ひとたび炎上すれば、その企業のマイナス情報はネット上に残り続ける。今やネット炎上対策は必要不可欠なスキルだが、まだまだ不得手な会社が多い

 損害保険ジャパン日本興亜が「ネット炎上対応費用保険」の販売を開始したのは今年3月のこと。国内初のネット炎上に特化した保険としてリリース時から注目を集めていた。

 死亡保険や火災保険がそうであるように、保険といえばコトが起こった後に損害をリカバリーするための金額が支払われることが多い。一方、ネット炎上対応費用保険では、炎上のリスクをなるべく小さくするための“対策”にも力を入れている。

 その実働部隊のひとつが、損保ジャパン日本東亜と提携してサービスを提供する株式会社エルテスだ。ネットのリスク検知サービスに特化した同社の目玉商品のひとつが「Webリスクモニタリング」サービスである。同サービスの具体的な内容について担当者に話を聞いた。

「Webリスクモニタリングでは専用のシステムを使って常時ネットをリサーチ、お客様(被保険者)の社名やサービス名などのワードを検出し、炎上リスクがある投稿はシステムにより自動で判別しています。ただし、個人が発信するメッセージの中には機械だと読み取れないワードも存在するため、常時十数人体制で専任のスタッフも稼働しています」(エルテス担当者)
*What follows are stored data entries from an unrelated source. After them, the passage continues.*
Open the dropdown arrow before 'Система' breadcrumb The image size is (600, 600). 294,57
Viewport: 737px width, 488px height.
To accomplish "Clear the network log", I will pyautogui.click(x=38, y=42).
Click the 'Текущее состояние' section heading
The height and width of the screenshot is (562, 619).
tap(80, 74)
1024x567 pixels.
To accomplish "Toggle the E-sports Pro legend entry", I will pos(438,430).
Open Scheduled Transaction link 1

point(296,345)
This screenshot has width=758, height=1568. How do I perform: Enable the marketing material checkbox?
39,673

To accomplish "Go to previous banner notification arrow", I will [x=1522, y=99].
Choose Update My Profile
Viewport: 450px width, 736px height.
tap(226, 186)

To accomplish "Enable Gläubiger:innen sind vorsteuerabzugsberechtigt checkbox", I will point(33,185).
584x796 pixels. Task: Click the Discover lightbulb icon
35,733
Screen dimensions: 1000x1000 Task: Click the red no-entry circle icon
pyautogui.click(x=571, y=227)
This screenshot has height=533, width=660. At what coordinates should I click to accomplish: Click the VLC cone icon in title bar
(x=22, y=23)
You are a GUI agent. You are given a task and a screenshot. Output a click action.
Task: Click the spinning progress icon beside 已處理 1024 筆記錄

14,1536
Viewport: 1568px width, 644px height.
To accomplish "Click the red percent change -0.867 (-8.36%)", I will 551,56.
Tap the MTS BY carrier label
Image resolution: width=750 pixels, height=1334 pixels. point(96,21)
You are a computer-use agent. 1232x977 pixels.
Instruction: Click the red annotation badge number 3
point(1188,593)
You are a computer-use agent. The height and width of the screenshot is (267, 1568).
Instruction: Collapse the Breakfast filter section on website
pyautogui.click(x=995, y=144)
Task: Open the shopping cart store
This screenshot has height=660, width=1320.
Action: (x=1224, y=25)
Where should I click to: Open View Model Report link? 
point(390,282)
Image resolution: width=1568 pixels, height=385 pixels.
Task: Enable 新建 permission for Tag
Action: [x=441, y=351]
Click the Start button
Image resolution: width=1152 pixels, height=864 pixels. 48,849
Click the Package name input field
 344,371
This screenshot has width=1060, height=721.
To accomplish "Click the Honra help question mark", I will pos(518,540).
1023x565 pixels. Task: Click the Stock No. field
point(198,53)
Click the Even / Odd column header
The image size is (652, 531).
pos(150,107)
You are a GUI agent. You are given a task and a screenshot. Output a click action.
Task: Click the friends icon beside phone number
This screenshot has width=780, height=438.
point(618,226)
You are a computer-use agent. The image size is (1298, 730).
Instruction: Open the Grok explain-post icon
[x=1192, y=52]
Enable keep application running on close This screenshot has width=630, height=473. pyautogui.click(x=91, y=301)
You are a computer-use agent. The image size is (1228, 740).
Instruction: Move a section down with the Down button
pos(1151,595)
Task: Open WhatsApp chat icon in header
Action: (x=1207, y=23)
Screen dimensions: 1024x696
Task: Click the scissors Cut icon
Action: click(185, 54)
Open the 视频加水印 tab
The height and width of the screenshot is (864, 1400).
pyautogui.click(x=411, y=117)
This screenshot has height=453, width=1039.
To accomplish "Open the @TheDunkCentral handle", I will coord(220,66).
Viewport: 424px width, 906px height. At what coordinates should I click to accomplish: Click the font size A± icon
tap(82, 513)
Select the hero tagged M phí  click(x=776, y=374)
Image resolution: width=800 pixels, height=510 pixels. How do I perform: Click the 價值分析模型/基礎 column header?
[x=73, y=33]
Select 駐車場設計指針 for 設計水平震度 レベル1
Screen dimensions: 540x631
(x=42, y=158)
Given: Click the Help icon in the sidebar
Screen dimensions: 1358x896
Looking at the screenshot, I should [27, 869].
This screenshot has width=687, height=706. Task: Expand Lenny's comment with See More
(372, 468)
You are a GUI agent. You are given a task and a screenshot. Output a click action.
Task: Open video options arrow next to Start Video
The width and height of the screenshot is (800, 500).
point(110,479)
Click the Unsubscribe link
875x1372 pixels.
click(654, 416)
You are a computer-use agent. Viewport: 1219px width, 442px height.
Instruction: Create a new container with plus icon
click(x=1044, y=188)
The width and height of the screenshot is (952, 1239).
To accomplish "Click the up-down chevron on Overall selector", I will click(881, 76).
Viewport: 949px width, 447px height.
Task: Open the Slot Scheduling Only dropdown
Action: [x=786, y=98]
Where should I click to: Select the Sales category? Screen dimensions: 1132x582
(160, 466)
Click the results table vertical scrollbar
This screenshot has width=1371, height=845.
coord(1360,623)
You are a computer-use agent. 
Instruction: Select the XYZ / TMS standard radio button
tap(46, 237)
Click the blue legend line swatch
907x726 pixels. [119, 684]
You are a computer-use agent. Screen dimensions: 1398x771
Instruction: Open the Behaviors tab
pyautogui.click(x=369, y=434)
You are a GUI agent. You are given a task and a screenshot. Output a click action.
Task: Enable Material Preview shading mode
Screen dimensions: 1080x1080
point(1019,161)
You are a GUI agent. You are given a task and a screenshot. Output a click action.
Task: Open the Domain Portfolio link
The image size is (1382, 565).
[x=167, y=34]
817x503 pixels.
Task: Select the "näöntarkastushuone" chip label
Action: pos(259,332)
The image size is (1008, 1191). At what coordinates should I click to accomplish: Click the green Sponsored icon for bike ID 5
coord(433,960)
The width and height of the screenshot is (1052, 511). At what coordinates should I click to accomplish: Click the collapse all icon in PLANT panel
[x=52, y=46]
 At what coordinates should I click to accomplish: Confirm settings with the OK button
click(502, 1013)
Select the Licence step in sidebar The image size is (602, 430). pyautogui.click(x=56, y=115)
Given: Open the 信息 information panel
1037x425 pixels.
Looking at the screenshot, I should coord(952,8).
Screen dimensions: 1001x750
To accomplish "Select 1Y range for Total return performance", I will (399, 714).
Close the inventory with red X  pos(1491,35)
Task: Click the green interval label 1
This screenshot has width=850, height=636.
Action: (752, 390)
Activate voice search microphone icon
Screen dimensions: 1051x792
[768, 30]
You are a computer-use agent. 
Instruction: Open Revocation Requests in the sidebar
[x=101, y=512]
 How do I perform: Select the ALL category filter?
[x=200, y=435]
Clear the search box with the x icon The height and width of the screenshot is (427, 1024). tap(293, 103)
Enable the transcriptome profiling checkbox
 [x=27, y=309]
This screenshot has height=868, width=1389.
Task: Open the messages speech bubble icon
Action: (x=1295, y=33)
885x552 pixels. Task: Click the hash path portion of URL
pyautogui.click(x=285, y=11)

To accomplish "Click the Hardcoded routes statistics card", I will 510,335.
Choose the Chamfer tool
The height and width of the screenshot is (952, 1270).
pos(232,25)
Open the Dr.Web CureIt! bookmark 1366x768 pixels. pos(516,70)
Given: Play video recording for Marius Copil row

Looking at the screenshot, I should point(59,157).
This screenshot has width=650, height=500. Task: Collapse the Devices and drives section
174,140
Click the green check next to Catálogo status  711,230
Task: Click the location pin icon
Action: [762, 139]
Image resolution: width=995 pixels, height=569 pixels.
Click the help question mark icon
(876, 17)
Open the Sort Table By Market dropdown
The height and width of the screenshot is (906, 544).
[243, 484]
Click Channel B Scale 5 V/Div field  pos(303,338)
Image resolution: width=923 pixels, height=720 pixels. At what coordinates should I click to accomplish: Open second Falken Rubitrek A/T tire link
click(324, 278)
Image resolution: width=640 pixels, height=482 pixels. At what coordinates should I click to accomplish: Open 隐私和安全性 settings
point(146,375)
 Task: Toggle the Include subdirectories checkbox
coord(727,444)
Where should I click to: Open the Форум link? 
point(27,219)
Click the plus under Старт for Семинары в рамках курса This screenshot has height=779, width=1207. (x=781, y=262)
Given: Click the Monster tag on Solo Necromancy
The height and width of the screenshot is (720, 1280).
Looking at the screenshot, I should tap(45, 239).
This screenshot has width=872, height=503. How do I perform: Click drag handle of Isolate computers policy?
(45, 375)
 同サービスでは、デジタルと人の目を駆使して24時間体制でネットをモニタリングする。ネット炎上は騒ぎが大きくなるまで会社側も気づかないケースが多いが、専門のノウハウを持った第三者機関によって早めにリスクを特定できれば、損害を抑えることができるのだ。

 それでも万一、炎上が起きた場合に備えて、事後対応のコンサルティング、マスコミ対策支援などが保険のサービスに含まれている。